Background: Investigators have used a variety of operational definitions of nursing hours of care in measuring nurse staffing for health services research. However, little is known about which approach is best for nurse staffing measurement.
Objective: To examine whether various nursing hours measures yield different model estimations when predicting patient outcomes and to determine the best method to measure nurse staffing based on the model estimations.
Data sources/setting: We analyzed data from the University HealthSystem Consortium for 2005. The sample comprised 208 hospital-quarter observations from 54 hospitals, representing information on 971 adult-care units and about 1 million inpatient discharges.
Methods: We compared regression models using different combinations of staffing measures based on productive/nonproductive and direct-care/indirect-care hours. Akaike Information Criterion and Bayesian Information Criterion were used in the assessment of staffing measure performance.

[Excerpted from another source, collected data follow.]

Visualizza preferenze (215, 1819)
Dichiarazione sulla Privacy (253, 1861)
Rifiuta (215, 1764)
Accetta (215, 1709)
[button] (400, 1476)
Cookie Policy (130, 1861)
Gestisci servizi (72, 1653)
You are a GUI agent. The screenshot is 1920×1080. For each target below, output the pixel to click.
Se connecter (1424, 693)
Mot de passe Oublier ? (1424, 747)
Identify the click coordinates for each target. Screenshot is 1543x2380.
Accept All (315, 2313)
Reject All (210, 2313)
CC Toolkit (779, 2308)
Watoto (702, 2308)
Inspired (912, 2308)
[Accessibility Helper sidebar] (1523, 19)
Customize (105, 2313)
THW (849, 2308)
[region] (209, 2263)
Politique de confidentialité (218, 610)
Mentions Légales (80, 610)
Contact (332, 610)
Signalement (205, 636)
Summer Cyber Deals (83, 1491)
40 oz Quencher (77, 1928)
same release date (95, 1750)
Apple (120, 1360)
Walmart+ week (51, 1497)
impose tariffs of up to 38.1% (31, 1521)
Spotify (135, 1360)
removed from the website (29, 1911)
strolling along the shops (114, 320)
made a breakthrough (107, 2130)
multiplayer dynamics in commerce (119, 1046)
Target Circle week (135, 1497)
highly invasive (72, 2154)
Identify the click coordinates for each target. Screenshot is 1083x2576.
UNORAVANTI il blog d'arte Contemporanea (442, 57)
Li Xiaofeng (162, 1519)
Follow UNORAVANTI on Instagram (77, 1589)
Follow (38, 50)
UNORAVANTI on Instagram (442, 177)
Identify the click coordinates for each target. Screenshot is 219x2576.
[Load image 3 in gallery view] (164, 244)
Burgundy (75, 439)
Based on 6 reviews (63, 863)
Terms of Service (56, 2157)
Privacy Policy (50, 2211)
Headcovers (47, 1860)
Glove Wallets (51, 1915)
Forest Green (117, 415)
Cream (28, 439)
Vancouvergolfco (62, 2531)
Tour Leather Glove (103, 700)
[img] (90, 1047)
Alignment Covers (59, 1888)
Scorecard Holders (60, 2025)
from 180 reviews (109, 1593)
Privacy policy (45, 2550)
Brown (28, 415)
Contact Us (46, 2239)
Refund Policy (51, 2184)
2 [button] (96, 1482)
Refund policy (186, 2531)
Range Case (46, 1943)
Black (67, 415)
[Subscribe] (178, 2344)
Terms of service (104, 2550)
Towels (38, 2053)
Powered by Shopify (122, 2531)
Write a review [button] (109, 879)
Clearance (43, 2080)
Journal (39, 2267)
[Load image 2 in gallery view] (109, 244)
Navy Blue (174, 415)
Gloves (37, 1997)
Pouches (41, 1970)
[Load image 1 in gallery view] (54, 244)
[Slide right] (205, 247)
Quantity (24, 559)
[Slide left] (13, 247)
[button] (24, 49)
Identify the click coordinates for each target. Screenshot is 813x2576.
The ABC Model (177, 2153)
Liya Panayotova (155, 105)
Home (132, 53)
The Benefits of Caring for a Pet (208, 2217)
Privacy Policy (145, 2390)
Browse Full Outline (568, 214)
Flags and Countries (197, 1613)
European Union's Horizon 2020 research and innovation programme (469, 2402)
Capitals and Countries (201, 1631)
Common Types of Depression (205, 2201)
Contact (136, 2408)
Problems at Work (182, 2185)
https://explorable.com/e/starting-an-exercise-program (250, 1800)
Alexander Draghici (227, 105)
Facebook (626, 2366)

Results: The models that included the staffing measure calculated from productive hours by direct-care providers were best, in general. However, the Akaike Information Criterion and Bayesian Information Criterion differences between models were small, indicating that distinguishing nonproductive and indirect-care hours from productive direct-care hours does not substantially affect the approximation of the relationship between nurse staffing and patient outcomes.
Conclusions: This study is the first to explicitly evaluate various measures of nurse staffing. Productive hours by direct-care providers are the strongest measure related to patient outcomes and thus should be preferred in research on nurse staffing and patient outcomes.